- WORK TO COMPLETE
1. Render this sentence from the piece on Bobby Fischer in Spanish: "The six-year-old and his sister had to read the enclosed instructions to learn how to play."
2. Please print the lines of the records between the line holding "Given: Select 100 lines option" and the line holding "Action: click(x=188, y=501)", inclusive, and nothing else.

- EXCERPT
--- begin ---

Bobby Fischer and the Match of the Century

Bobby Fischer, 1972

Many of us Boomers grew up with chess sets in the house. Many of these were cheap plastic jobs imported from Japan. Some of us had prestigious cast or carved versions. But odds are that all of us, when sitting down to take on one of our youthful opponents, fancied ourselves to be the great Bobby Fischer, the world’s household name among competitive chess players of the 60’s and 70’s.

The first competitive chess tournament whose winner would be declared Europe’s best player took place at London’s Great Exhibition of 1851. Of course, you were aware that it was Adolf Anderssen who won, with accusations of unfairness by a defeated player, Howard Staunton.

I know, you never heard of them, but it’s interesting that the very first competition would be marred by the same controversies that would dog the sport throughout the 20th century.

For many years, it was Germany who spawned chess champions. In 1921, Cuban José Raúl Capablanca began a reign which lasted for eight years. He was eventually deposed by Alexander Alekhine, a French-Russian who would be a harbinger of the future of chess and its domination by those blasted Commies.

On October 17, 1956, a thirteen-year-old named Bobby Fischer took on master player Donald Byrne and defeated him in what a chess publication called “The Game of the Century.” Perhaps it was, but few outside of the chess community were aware of it.

That was about to change.

Boris Spassky, left, and Bobby Fischer, being interviewed before the big match

Fischer’s chess playing days began in May, 1949, with a set bought at a Brooklyn candy store. The six-year-old and his sister had to read the enclosed instructions to learn how to play. Fascinated with the game, Bobby began reading books documenting old games in order to digest the strategy involved. In 1951, eight-year-old Bobby began frequenting the Brooklyn Chess Club, where his education continued to be fed by master players. He joined other New York City clubs before his victory against Byrne put him on the map as one of the world’s elite players.

--- end ---

Click-target data
--- begin ---

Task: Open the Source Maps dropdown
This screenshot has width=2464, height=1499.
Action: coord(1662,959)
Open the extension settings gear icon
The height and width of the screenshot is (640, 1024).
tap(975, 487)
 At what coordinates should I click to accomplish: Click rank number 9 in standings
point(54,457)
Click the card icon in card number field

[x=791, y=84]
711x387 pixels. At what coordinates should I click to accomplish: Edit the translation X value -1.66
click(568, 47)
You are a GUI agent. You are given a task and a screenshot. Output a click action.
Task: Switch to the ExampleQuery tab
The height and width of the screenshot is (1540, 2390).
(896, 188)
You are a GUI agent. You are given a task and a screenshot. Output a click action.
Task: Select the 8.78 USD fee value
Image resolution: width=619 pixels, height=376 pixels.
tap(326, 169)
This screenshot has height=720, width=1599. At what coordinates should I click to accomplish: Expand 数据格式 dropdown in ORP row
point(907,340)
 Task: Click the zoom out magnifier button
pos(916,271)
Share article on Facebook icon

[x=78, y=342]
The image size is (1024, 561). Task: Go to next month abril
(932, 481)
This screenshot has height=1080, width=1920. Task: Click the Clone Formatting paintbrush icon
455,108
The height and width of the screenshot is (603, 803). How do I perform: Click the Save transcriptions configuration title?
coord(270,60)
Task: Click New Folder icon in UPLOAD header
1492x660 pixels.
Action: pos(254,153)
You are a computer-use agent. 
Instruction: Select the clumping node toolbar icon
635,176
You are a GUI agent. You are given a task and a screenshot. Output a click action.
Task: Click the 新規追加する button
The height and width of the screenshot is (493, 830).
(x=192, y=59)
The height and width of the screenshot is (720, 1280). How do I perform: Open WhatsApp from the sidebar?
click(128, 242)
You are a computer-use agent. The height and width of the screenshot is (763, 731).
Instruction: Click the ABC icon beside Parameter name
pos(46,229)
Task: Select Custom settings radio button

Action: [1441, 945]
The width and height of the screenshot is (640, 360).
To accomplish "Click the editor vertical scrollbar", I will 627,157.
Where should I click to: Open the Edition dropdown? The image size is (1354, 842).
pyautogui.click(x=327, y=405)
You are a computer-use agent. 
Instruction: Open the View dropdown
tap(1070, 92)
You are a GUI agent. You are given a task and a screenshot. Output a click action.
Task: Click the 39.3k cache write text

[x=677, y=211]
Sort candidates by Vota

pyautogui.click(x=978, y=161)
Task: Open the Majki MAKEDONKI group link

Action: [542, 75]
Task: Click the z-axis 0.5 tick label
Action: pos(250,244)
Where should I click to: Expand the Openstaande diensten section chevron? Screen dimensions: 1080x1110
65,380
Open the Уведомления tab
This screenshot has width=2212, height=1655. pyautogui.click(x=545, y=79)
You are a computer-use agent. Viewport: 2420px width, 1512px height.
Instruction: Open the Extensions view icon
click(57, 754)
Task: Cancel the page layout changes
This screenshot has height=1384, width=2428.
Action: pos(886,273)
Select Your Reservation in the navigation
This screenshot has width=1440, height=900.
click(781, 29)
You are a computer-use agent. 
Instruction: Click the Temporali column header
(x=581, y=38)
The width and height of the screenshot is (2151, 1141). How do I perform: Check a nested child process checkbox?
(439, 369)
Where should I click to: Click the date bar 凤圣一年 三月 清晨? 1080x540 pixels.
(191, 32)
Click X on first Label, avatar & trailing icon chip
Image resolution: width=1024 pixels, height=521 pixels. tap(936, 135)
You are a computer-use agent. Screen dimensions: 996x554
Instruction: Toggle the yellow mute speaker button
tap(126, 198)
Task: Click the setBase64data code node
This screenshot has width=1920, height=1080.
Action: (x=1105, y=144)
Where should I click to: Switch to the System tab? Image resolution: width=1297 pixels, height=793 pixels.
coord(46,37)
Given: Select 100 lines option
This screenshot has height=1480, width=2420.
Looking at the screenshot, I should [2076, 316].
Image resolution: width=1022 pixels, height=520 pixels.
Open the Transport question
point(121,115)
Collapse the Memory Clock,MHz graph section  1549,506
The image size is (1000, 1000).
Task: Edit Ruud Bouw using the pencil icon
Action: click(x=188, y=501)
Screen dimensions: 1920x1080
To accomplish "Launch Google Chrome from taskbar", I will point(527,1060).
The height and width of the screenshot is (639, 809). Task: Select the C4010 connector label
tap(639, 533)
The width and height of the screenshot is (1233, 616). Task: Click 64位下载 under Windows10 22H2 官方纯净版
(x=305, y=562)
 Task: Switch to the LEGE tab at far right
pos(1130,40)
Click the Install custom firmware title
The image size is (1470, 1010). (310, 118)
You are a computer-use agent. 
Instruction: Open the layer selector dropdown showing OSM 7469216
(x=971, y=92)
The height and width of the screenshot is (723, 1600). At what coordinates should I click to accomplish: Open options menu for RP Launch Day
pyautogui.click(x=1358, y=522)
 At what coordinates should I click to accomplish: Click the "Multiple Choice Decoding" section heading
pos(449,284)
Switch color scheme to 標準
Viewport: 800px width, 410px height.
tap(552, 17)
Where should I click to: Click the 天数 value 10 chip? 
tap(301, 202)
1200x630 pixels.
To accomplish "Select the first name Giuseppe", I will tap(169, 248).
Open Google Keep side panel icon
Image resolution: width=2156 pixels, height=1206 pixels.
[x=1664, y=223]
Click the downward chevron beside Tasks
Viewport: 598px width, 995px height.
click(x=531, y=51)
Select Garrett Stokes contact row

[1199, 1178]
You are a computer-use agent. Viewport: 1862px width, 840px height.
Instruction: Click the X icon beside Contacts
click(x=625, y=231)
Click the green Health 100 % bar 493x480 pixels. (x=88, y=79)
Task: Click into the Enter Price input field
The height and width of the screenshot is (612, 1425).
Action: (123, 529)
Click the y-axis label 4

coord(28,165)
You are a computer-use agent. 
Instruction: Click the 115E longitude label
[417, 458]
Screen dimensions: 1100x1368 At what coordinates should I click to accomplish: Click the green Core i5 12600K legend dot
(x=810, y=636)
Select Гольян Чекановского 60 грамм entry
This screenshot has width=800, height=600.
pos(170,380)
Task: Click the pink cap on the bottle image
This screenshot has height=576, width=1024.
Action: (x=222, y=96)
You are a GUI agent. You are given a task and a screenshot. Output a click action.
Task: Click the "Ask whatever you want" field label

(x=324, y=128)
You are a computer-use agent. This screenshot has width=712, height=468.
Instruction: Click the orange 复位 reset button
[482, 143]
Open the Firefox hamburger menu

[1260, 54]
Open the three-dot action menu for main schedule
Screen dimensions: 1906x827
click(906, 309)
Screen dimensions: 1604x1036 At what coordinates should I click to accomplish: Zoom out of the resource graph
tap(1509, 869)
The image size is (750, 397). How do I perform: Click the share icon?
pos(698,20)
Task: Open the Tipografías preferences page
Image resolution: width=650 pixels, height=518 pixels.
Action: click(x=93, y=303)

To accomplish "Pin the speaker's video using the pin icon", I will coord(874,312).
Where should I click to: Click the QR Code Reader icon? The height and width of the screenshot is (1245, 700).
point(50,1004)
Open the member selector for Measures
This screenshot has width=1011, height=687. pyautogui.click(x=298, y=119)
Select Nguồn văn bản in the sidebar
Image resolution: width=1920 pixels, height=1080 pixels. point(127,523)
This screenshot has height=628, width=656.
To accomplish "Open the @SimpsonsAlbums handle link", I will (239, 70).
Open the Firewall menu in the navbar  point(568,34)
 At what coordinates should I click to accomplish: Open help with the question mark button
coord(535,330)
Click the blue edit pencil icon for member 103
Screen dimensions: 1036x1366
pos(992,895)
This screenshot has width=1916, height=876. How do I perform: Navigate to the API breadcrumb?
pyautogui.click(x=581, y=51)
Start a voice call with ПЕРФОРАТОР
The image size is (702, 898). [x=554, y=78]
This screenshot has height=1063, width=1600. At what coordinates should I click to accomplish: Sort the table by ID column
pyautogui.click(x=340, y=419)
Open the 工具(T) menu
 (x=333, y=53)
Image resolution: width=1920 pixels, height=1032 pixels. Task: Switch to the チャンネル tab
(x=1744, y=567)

--- end ---

- TASK-BY-TASK SOLUTIONS
1. El niño de seis años y su hermana tuvieron que leer las instrucciones incluidas para aprender a jugar.

2.
Given: Select 100 lines option
This screenshot has height=1480, width=2420.
Looking at the screenshot, I should [2076, 316].
Image resolution: width=1022 pixels, height=520 pixels.
Open the Transport question
point(121,115)
Collapse the Memory Clock,MHz graph section  1549,506
The image size is (1000, 1000).
Task: Edit Ruud Bouw using the pencil icon
Action: click(x=188, y=501)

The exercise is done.